§ WHAT IS REQUIRED:
What follows is a listing to transcribe exactly, leaving the pictures out.
[DATA TO USE Boundary: Start]
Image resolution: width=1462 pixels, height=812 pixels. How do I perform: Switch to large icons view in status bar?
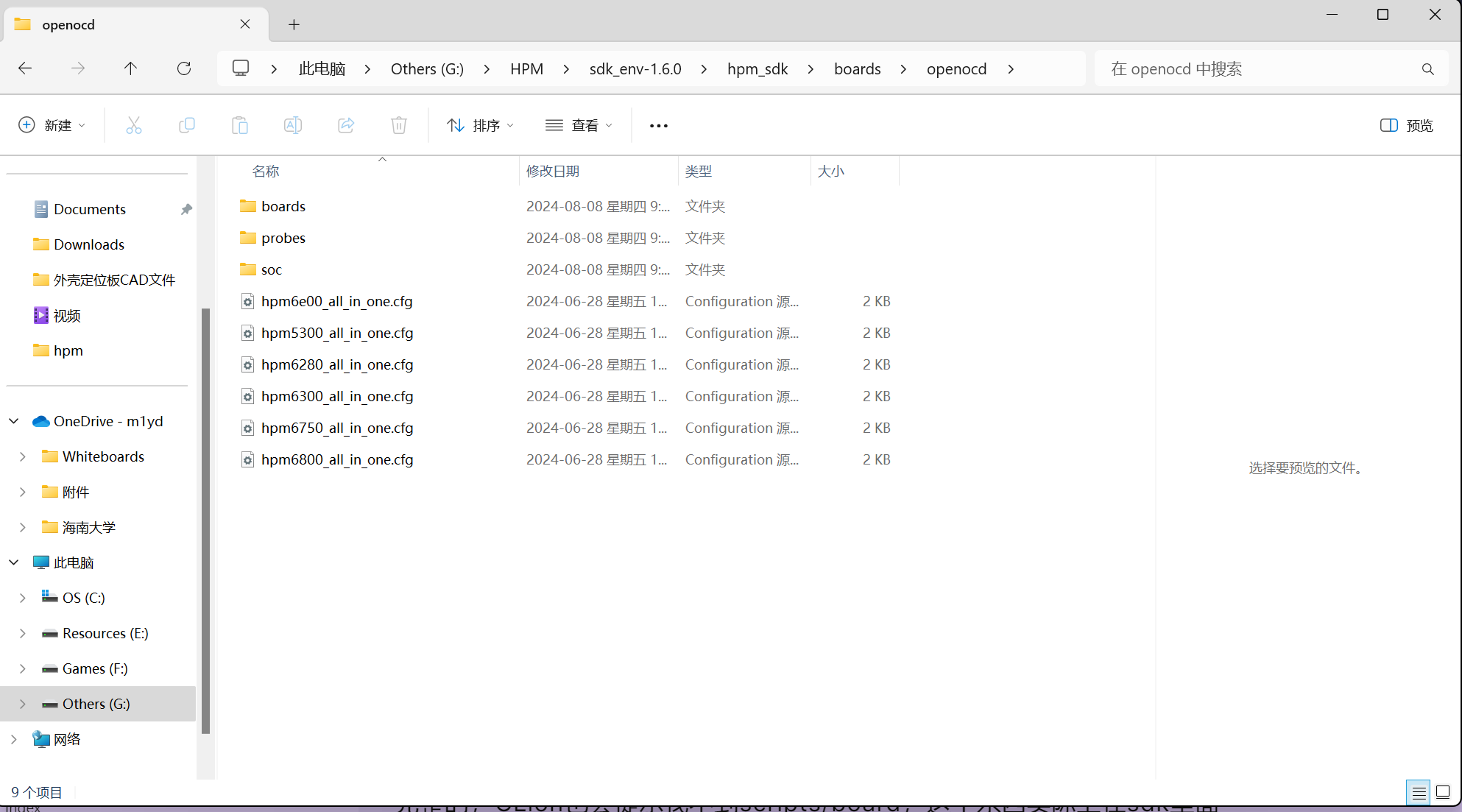1443,792
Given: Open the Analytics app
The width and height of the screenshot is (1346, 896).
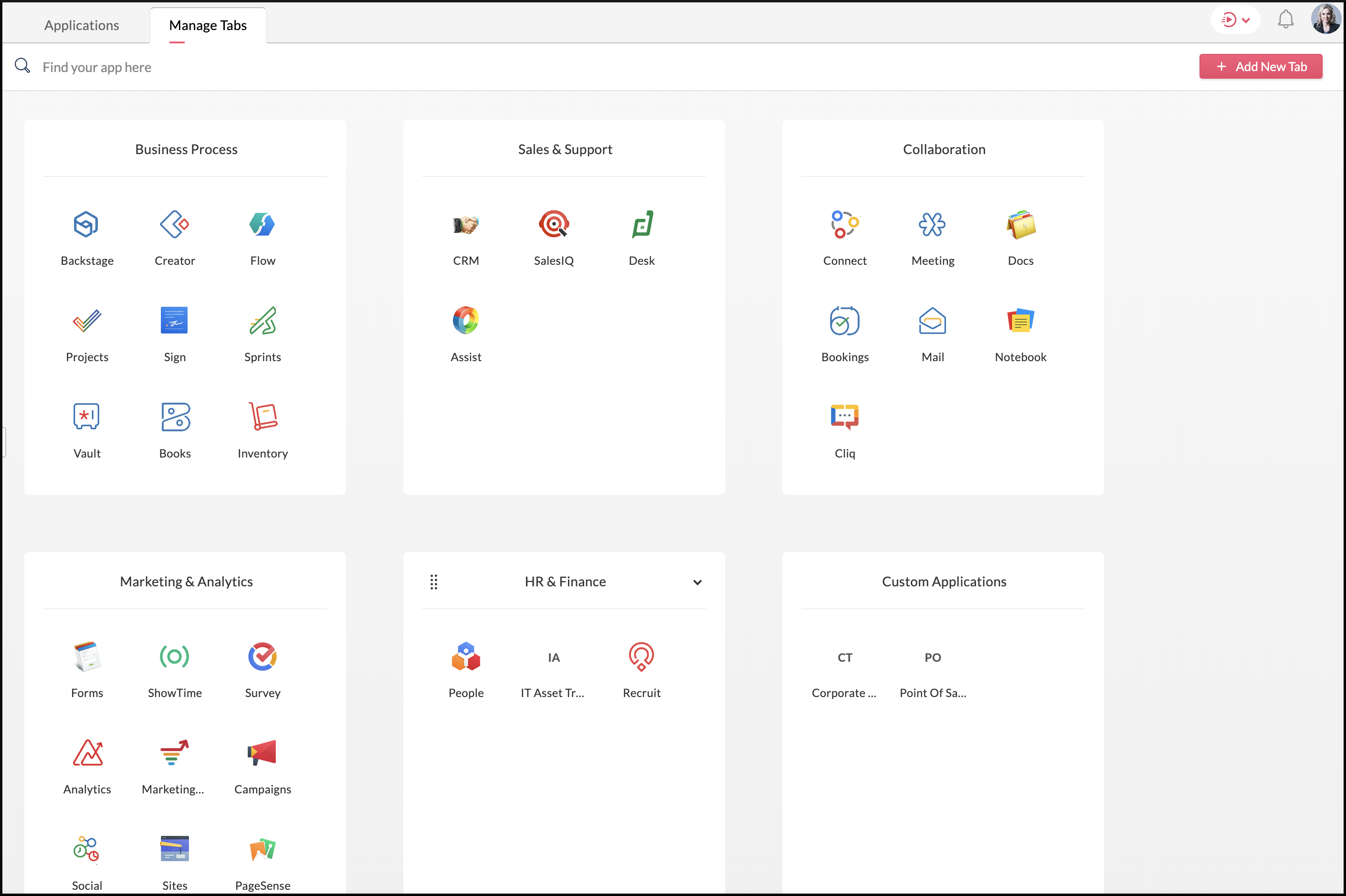Looking at the screenshot, I should click(87, 752).
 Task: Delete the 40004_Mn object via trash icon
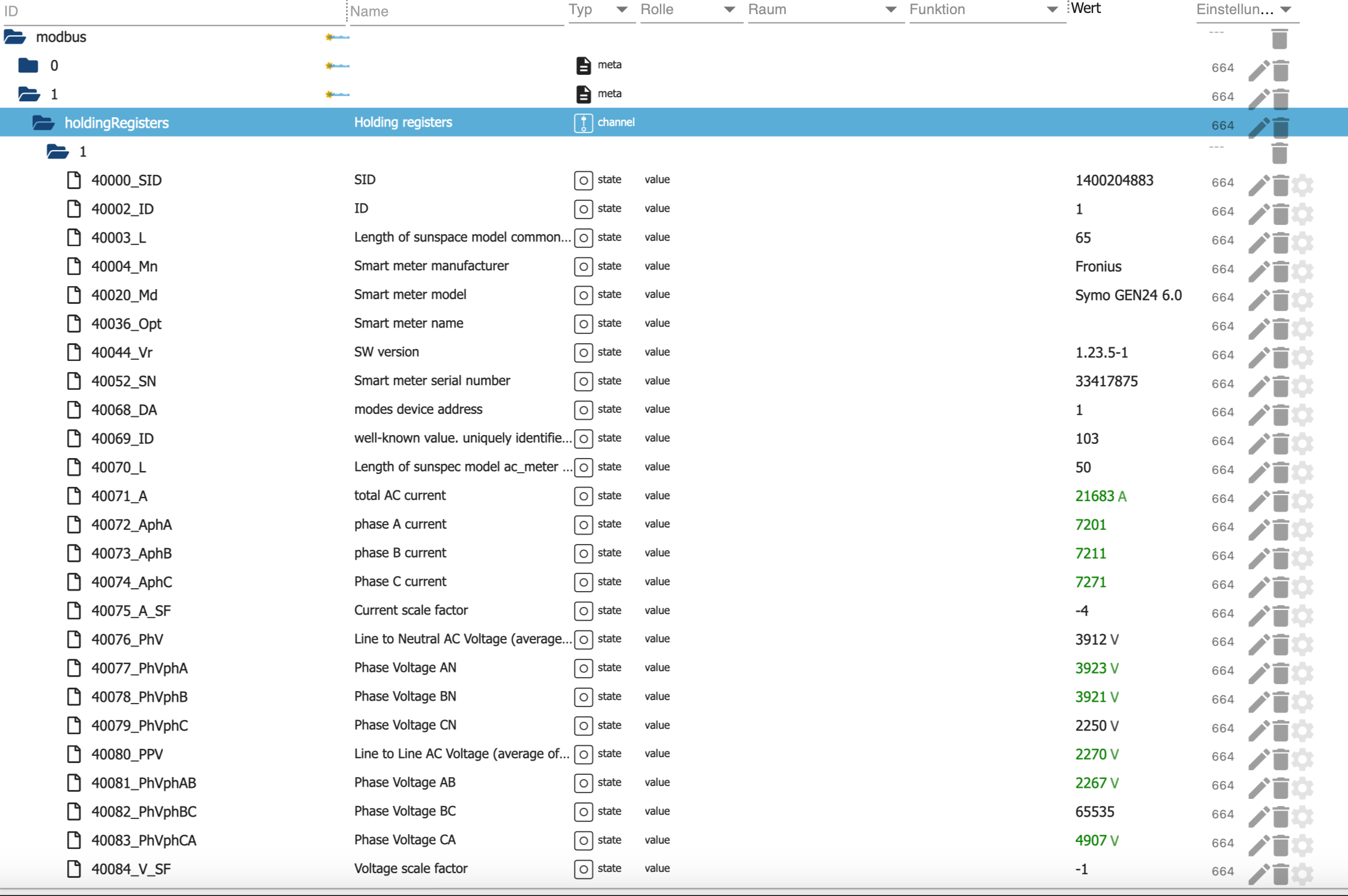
[DATA TO USE Boundary: End]
§ TASK OUTPUT:
Image resolution: width=1462 pixels, height=812 pixels. How do I perform: Switch to large icons view in status bar?
1443,792
Given: Open the Analytics app
The width and height of the screenshot is (1346, 896).
Looking at the screenshot, I should click(87, 752).
 Task: Delete the 40004_Mn object via trash icon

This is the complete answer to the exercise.